そのうちの1つ。茎がたくさん出ています。茎の一本を見ると,一部がわずかに膨らんで,栄養分が貯蔵され始めています。赤みがかっているので,よくわかります。光合成が始まっているわけではないのに,すでに養分が貯蔵されているのです。もちろん,イモから移動してきたものにちがいありません。
さらに,さらに。腋芽がたくさんストロン状に伸び,その先に緑葉が付いているのです。
そのうちの2つ。茎が伸びて(茎長15cm~20cm),腋芽が地中ストロンに似通ったかたちをして出かかっています。先の曲がり具合など,そっくり。これを純粋にストロンと呼んでよいのかどうかわかりませんが,ともかくこのすがたを見ると,先にイモを貯えようとする意思表示のように思えてきます。
せっかくなので,これらを使って実験観察をしてみようと思います。内容は次のとおりです。

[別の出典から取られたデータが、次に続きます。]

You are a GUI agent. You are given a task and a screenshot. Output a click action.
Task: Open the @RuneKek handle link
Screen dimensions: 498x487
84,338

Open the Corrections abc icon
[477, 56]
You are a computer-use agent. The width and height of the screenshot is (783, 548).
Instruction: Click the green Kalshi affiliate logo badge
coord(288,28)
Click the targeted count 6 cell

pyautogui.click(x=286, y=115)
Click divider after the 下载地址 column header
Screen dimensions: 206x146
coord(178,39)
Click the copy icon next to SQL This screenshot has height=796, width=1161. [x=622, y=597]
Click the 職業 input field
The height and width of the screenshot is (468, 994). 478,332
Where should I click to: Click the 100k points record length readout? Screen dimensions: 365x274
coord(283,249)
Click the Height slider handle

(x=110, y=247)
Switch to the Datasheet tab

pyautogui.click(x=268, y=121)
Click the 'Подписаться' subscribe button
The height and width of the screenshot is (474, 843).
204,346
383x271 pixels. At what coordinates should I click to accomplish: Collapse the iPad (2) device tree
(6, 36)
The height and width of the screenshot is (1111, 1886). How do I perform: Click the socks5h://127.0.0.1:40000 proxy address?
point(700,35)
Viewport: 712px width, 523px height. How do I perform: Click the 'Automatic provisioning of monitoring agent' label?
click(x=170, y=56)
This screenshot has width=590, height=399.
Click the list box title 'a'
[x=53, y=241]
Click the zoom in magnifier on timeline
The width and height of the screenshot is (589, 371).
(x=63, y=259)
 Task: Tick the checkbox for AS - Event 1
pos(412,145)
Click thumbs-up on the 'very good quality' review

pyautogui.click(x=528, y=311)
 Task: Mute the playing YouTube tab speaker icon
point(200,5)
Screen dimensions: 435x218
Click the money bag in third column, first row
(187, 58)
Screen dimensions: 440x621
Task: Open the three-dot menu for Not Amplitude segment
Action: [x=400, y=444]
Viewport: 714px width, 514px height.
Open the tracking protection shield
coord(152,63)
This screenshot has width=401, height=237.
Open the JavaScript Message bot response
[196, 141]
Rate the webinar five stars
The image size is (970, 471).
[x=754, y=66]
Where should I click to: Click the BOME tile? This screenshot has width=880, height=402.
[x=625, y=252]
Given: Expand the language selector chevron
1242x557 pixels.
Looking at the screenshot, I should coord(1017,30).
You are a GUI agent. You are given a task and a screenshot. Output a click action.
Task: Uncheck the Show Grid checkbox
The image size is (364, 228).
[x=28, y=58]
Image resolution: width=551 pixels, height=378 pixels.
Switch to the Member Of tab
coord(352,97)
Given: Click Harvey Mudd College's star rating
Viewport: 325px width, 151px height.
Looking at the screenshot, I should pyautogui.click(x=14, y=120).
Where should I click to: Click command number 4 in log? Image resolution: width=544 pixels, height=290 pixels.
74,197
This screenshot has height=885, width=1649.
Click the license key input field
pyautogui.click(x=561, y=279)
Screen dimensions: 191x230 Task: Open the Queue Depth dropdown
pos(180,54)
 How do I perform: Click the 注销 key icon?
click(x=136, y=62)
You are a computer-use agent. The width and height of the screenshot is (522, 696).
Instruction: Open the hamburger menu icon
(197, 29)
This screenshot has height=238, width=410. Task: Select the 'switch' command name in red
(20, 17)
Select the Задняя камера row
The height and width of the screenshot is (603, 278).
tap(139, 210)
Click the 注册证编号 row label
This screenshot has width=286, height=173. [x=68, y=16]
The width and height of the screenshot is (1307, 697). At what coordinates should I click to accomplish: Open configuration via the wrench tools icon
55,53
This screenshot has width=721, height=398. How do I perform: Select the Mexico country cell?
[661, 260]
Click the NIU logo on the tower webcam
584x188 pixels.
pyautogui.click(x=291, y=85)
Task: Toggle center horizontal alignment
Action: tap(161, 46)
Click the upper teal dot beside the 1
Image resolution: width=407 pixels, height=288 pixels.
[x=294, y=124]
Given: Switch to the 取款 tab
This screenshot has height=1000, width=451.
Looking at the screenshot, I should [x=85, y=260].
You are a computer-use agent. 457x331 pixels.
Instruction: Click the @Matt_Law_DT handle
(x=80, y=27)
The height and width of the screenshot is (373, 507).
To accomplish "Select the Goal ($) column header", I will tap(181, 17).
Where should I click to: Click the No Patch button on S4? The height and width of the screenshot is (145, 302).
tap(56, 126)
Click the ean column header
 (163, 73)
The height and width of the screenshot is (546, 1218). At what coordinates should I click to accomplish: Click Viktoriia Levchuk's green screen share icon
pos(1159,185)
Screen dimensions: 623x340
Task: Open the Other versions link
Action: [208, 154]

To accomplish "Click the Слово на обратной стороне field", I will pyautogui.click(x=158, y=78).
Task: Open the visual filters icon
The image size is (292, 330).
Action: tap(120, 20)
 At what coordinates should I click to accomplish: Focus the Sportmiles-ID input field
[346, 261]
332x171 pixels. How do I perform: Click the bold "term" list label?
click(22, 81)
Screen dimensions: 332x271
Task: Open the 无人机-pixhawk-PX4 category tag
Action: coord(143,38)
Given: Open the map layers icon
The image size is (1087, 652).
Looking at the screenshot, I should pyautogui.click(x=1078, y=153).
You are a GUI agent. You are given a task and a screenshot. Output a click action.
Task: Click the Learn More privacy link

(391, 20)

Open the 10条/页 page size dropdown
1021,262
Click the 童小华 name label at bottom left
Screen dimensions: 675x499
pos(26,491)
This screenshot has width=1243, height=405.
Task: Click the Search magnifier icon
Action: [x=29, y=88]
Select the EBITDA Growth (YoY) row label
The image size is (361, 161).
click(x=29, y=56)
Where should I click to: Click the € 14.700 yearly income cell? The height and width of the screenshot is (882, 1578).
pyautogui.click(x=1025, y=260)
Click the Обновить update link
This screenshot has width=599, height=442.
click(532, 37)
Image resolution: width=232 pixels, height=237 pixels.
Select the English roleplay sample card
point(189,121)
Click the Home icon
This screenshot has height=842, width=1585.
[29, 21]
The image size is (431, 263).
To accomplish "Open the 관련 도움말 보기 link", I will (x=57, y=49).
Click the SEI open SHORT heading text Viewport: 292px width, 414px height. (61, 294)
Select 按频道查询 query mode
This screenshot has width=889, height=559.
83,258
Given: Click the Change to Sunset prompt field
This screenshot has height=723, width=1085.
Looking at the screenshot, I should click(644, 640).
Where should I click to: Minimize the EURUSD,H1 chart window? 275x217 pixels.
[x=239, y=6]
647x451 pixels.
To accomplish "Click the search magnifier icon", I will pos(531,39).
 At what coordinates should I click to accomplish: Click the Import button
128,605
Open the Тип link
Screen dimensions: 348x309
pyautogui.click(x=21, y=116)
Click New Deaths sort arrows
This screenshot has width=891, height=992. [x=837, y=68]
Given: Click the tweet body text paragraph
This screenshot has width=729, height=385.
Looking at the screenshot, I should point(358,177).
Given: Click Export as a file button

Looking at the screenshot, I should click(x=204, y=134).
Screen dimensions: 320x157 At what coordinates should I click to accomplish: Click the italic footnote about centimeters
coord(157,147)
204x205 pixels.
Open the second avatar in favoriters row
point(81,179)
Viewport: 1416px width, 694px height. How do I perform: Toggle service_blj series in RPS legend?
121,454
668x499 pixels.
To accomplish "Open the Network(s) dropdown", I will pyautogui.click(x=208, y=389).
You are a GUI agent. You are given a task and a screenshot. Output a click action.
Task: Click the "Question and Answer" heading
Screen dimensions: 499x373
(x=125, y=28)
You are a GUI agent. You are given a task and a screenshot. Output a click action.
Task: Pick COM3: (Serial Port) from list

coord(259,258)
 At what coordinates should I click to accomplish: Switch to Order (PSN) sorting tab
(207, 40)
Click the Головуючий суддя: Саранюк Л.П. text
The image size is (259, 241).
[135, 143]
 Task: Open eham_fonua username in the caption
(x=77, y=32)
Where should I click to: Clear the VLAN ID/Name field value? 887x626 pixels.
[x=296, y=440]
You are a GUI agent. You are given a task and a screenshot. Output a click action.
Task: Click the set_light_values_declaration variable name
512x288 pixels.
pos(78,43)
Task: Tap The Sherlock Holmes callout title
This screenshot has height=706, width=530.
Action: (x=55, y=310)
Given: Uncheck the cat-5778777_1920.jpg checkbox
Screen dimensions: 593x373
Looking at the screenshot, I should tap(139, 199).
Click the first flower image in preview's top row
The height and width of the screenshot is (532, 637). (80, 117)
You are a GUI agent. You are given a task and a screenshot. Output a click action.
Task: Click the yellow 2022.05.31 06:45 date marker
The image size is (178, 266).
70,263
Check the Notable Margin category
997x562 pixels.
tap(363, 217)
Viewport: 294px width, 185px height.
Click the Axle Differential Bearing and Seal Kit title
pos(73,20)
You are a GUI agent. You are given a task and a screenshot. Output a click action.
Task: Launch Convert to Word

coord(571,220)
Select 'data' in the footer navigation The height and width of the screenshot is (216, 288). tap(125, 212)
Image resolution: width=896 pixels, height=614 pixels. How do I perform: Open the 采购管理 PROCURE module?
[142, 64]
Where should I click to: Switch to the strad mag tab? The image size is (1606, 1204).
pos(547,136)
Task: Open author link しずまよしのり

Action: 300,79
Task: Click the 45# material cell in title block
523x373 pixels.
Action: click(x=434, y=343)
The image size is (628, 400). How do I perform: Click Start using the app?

- イモを,根が出るところまで土に埋め(根で水分と栄養分を吸収できるようにしておく),茎に支えをする。
- 暗箱(段ボール箱の内側に墨を塗り黒くしておく)に入れ,茎の先端が穴から伸びられるようにしておく。
こうすると,たぶん,暗箱中の茎は地中と同じ環境下に置かれるため,ストロンが成長するだろうと思うのです。さらに,ストロンがまだ出ていない腋芽部分からもストロンが出始めて,それぞれの先端部分にイモができ肥大し始めるのではないでしょうか。
茎の先が成長する以上,葉が育って,光合成を行います。光合成でつくられた養分は必ず貯蔵されていきます。それはどこか,となると,もう地上ストロンしかあり得ないわけです。
以上がわたしの想像であり,仮説です。もしできたら,それらを“地上イモ”あるいは“空中イモ”と呼んでもよさそうです。